Read Colour Scheme Online

Authors: Ngaio Marsh

Tags: #Fiction, #General, #Mystery & Detective, #Police Procedural, #Alleyn; Roderick (Fictitious character), #New Zealand fiction

Colour Scheme (5 page)

He wondered what Gaunt would say to it. He was to return to his employer next day by bus and train, a long and fatiguing business. Gaunt had bought a car, and on the following day he, Dikon and Colly would set out for Wai-ata-tapu. They had made many such journeys in many countries. Always at the end there had been expensive hotels or flats and lavish attention — amenities that Gaunt accepted as necessities of existence. Dikon was gripped by a sensation of panic. He had been mad to urge this place with its air of amateurish incompetence, its appalling Mr. Questing, its incredible Claires, whose air of breeding would seem merely to underline their complacency. A bush pub might have amused Gaunt; the Springs would bore him to exasperation.

A figure passed the window and stood in the doorway. It was Miss Claire. Dikon, whose job obliged him to observe such things, noticed that her cotton dress had been most misguidedly garnished with a neck bow of shiny ribbon, that her hair was precisely the wrong length, and that she used no make-up.

“Mr. Bell,” said Barbara, “we were wondering if you’d advise us about Mr. Gaunt’s
rooms
. Where to
put
things. I’m afraid you’ll find us very
primitive
. She laid tremendous stress on odd syllables and words, and as she did so turned up her eyes in a deprecating manner and pulled down the corners of her mouth like a lugubrious clown.

“Comedy stuff,” thought Dikon. “Alas, alas, she means to be funny.” He said that he would be delighted to see the rooms, and, nervously fingering his tie, followed her along the verandah.

The wing at the east end of the house, corresponding with the Claires’ private rooms at the west end, had been turned into a sort of flat for Gaunt, Dikon and Colly. It consisted of four rooms: two small bedrooms, one tiny bedroom, and a slightly larger bedroom which had been converted into Mr. Questing’s idea of a celebrity’s study. In this apartment were assembled two chromium-steel chairs, one large armchair, and a streamlined desk, all of rather bad design, and with the dealer’s tabs still attached to them. The floor was newly carpeted, and the windows in process of being freshly curtained by Mrs. Claire. Mr. Questing, wearing a cigar as if it were a sort of badge of office, lolled carelessly in the armchair. On Dikon’s entrance he sprang to his feet.

“Well, well, well,” cried Mr. Questing gaily, “how’s the young gentleman?”

“Quite well, thank you,” said Dikon, who had spent the greater part of the day motoring with Mr. Questing, and had become reconciled to these constant inquiries.

“Is this service,” Mr. Questing went on, waving his cigar at the room, “or is it? Forty-eight hours ago I hadn’t the pleasure of your acquaintance, Mr. Bell.
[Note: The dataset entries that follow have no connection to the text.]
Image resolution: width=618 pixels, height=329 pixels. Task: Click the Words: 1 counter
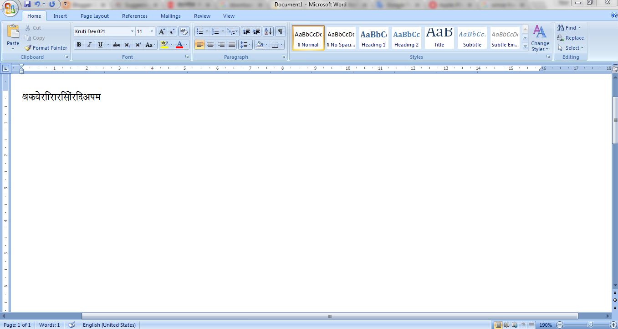point(49,325)
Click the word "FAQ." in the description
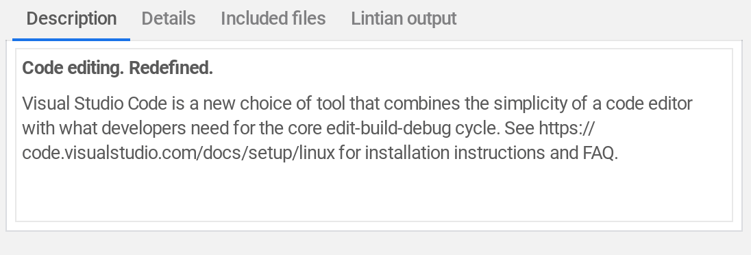Viewport: 751px width, 255px height. tap(600, 154)
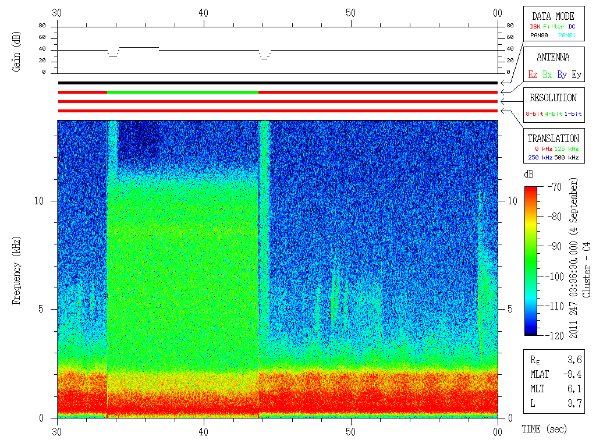Click the 125 kHz translation label
The width and height of the screenshot is (596, 447).
[x=566, y=148]
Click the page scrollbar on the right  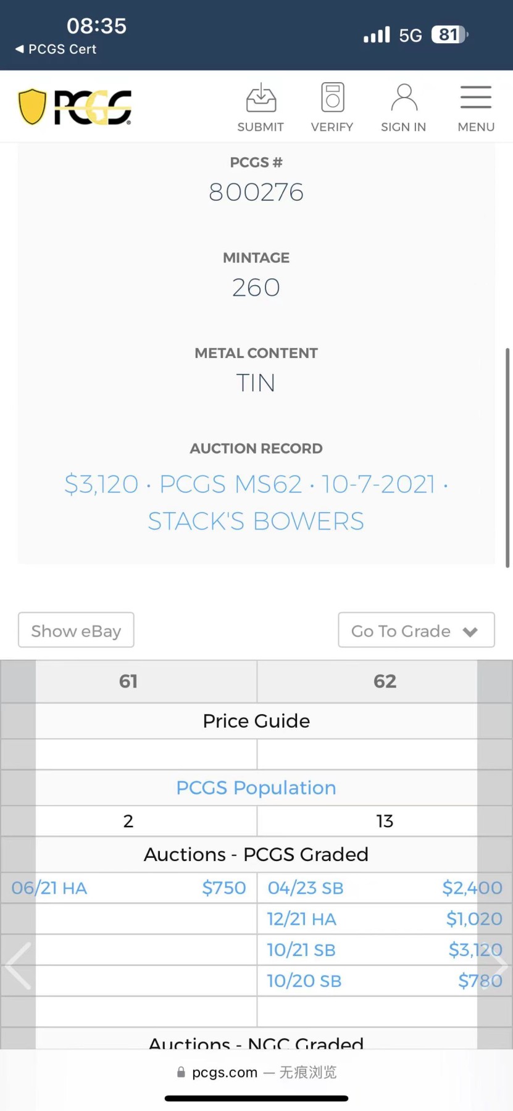[x=507, y=457]
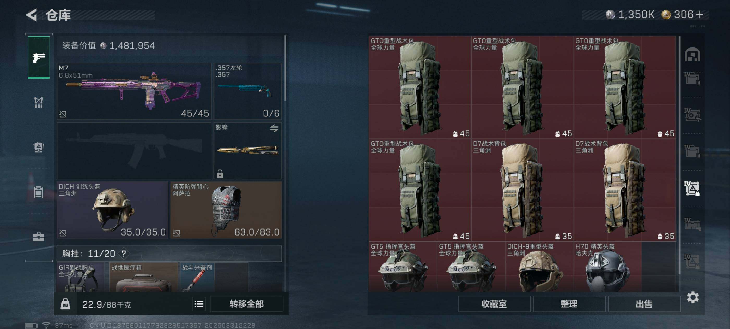Open the 收藏室 collection room
The width and height of the screenshot is (730, 329).
click(x=494, y=304)
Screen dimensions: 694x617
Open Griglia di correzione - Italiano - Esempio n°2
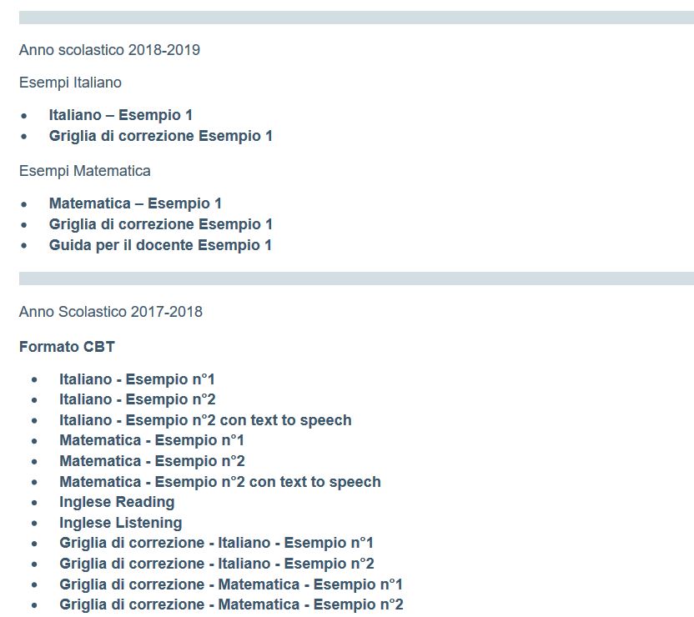pyautogui.click(x=216, y=564)
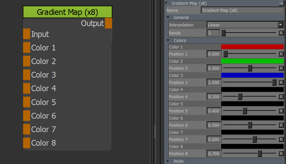Close the Gradient Map panel with X

(281, 3)
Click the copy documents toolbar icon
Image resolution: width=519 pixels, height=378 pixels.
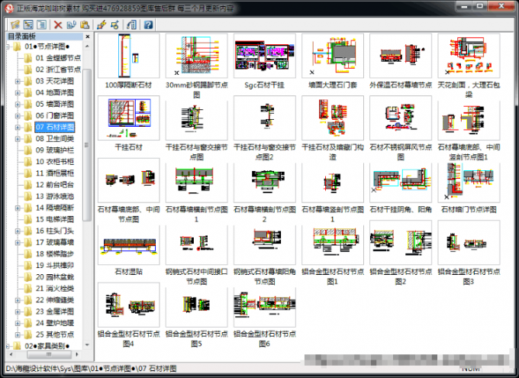tap(72, 24)
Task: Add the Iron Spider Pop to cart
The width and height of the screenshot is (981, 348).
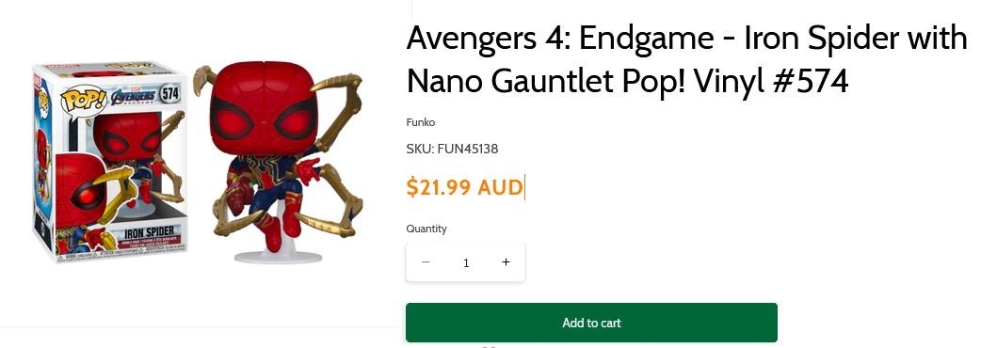Action: coord(591,323)
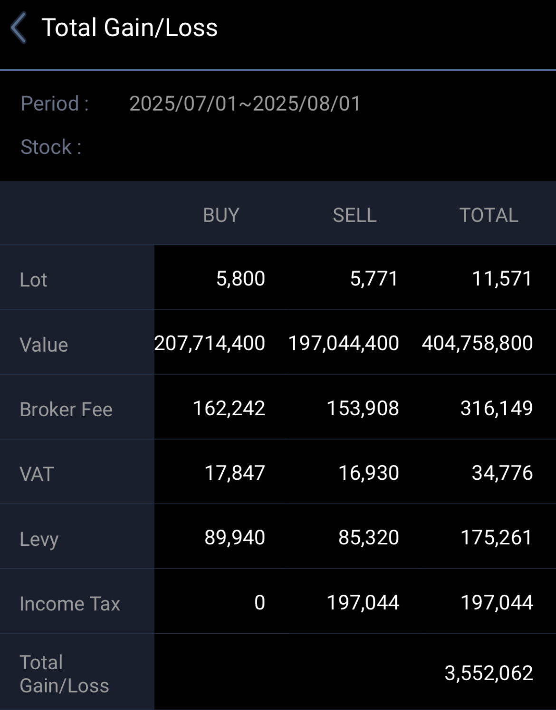This screenshot has height=710, width=556.
Task: Click total value 404,758,800
Action: (477, 343)
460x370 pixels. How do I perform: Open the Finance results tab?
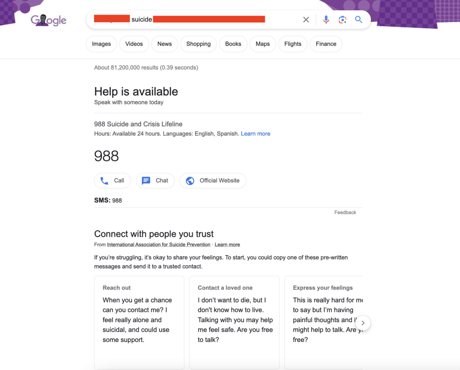(x=326, y=44)
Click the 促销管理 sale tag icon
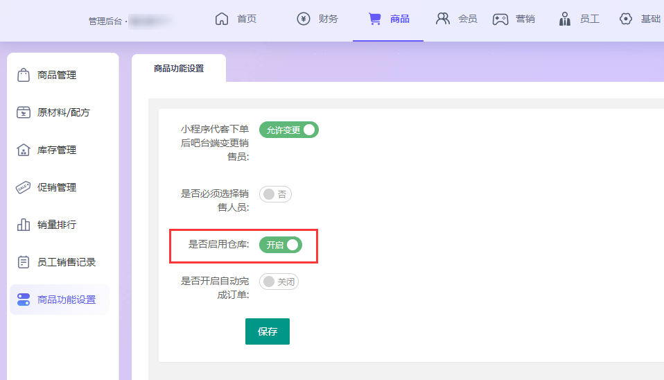This screenshot has height=380, width=664. [24, 187]
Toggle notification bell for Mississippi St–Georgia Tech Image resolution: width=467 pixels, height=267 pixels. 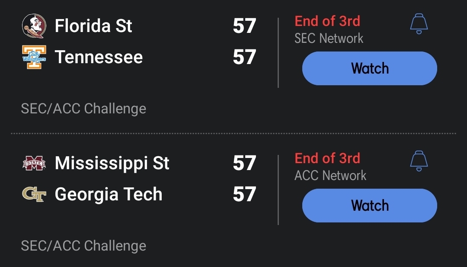(x=419, y=161)
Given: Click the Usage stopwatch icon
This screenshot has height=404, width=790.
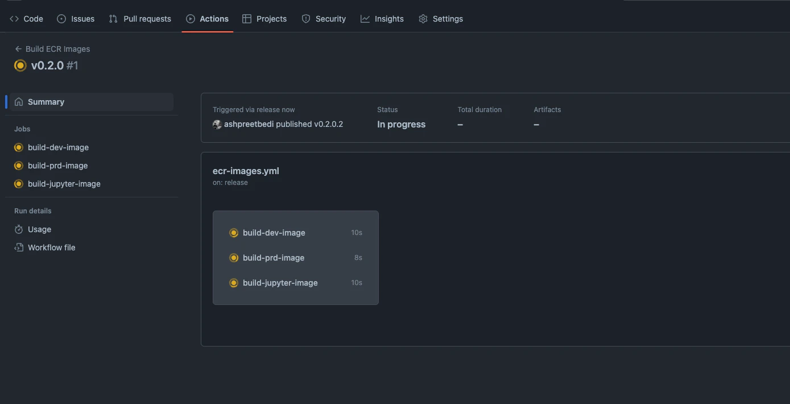Looking at the screenshot, I should coord(19,229).
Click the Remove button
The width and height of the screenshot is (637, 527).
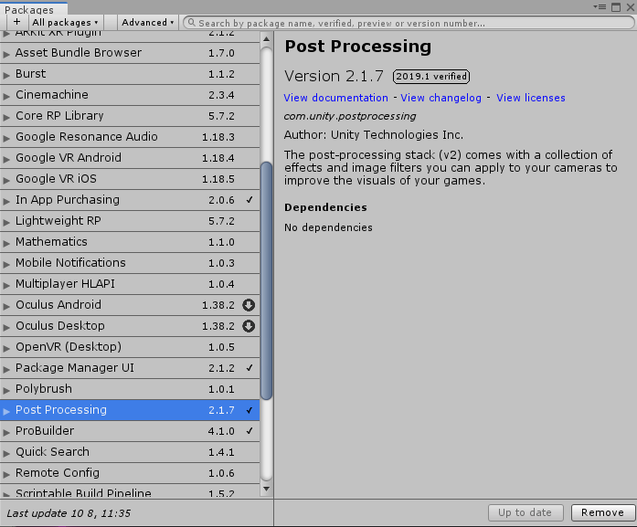602,512
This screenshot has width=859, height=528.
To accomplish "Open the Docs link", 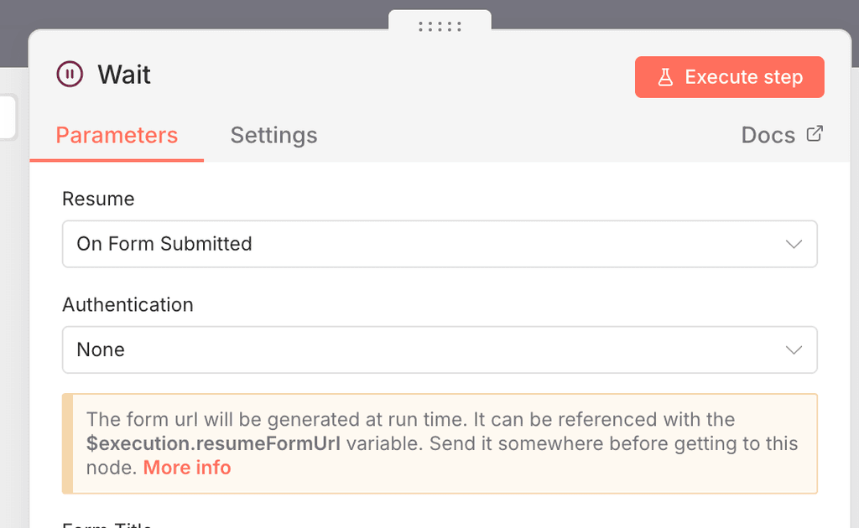I will pyautogui.click(x=768, y=135).
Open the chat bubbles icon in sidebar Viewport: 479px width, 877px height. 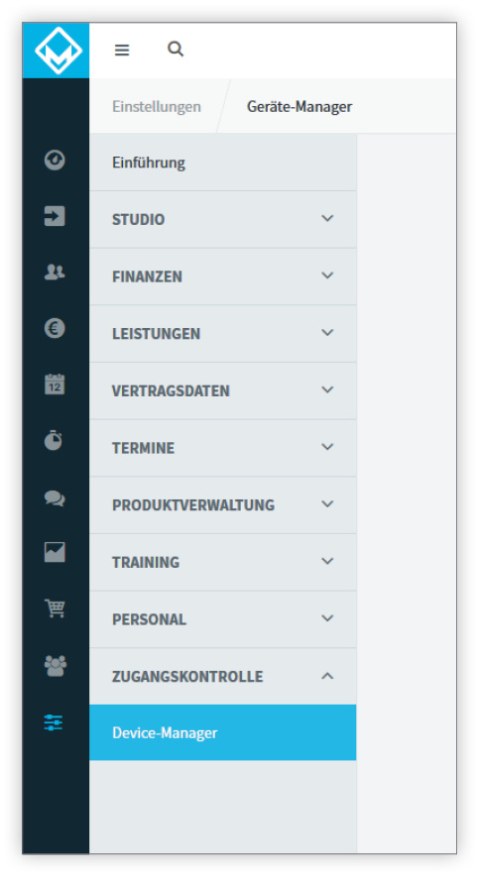coord(55,497)
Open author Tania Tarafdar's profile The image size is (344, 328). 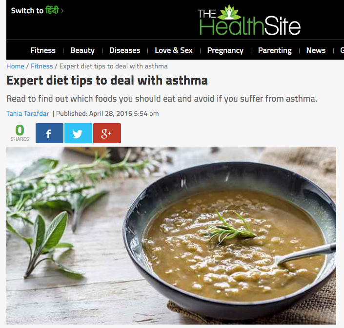(x=28, y=114)
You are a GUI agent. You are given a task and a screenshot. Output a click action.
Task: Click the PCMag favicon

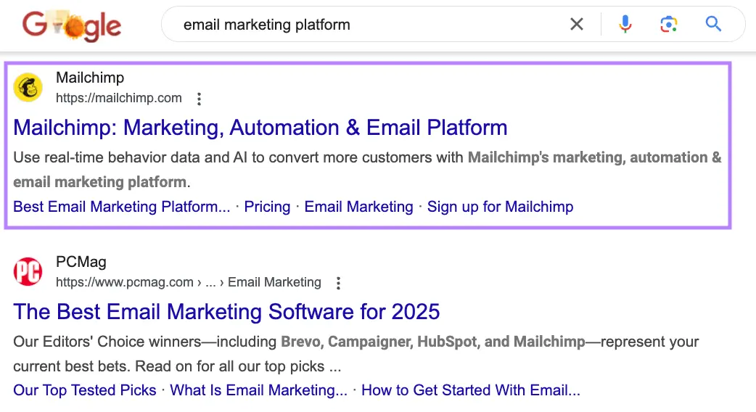tap(28, 272)
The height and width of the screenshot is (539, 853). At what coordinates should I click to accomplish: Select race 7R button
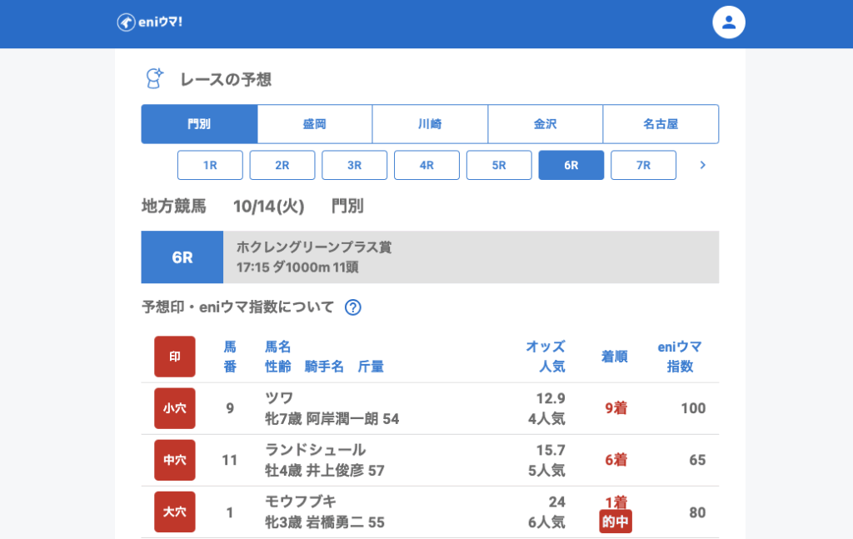pyautogui.click(x=643, y=165)
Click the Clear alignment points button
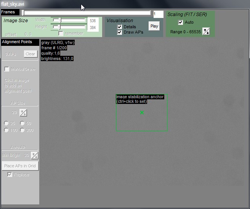 30,54
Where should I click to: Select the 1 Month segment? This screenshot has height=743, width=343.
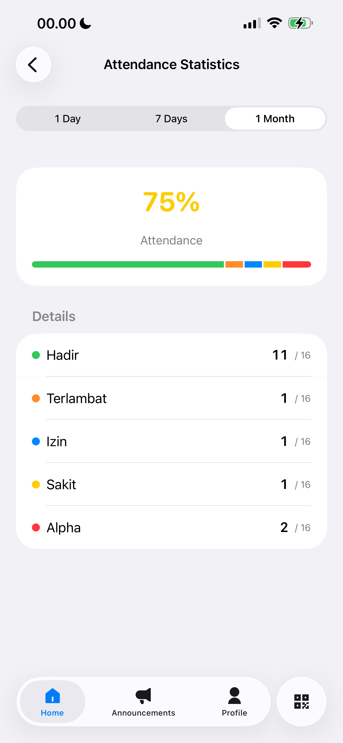coord(275,119)
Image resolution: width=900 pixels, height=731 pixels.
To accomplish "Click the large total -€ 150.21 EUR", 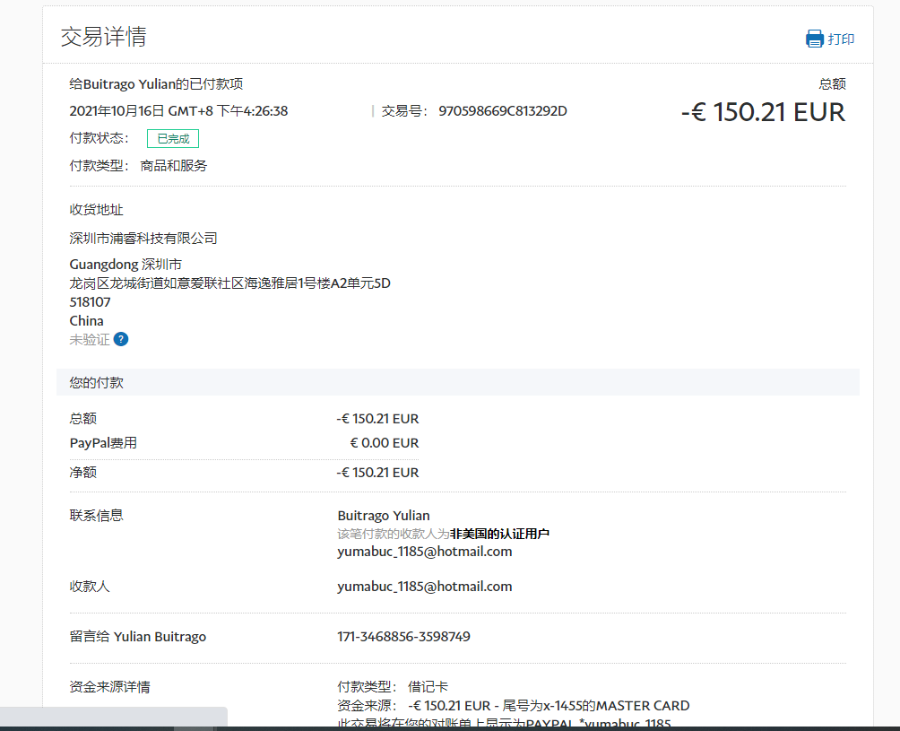I will coord(763,112).
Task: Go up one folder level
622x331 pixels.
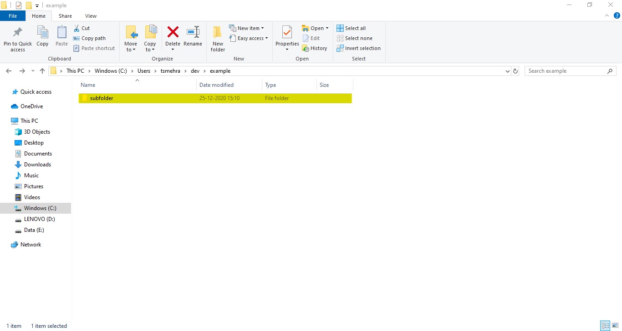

After our little chat yesterday, I felt so optimistic I just had to get out and get going. I went to the finest furnishing firm in Auckland, and I told the manager, I told him: ‘Look,’ I told him, ‘you’ve got the right stuff! It’s modern and it’s quality. Listen!’ I told him. ‘I’ll take this stuff, if you can get it to Wai-ata-tapu, Harpoon, by to-morrow afternoon. And if not, not.’ That’s the way I like to do things, Mr. Bell.”

“I hope you have explained that even now Gaunt may not decide to come,” said Dikon. “You have all taken a great deal of trouble, Mrs. Claire.”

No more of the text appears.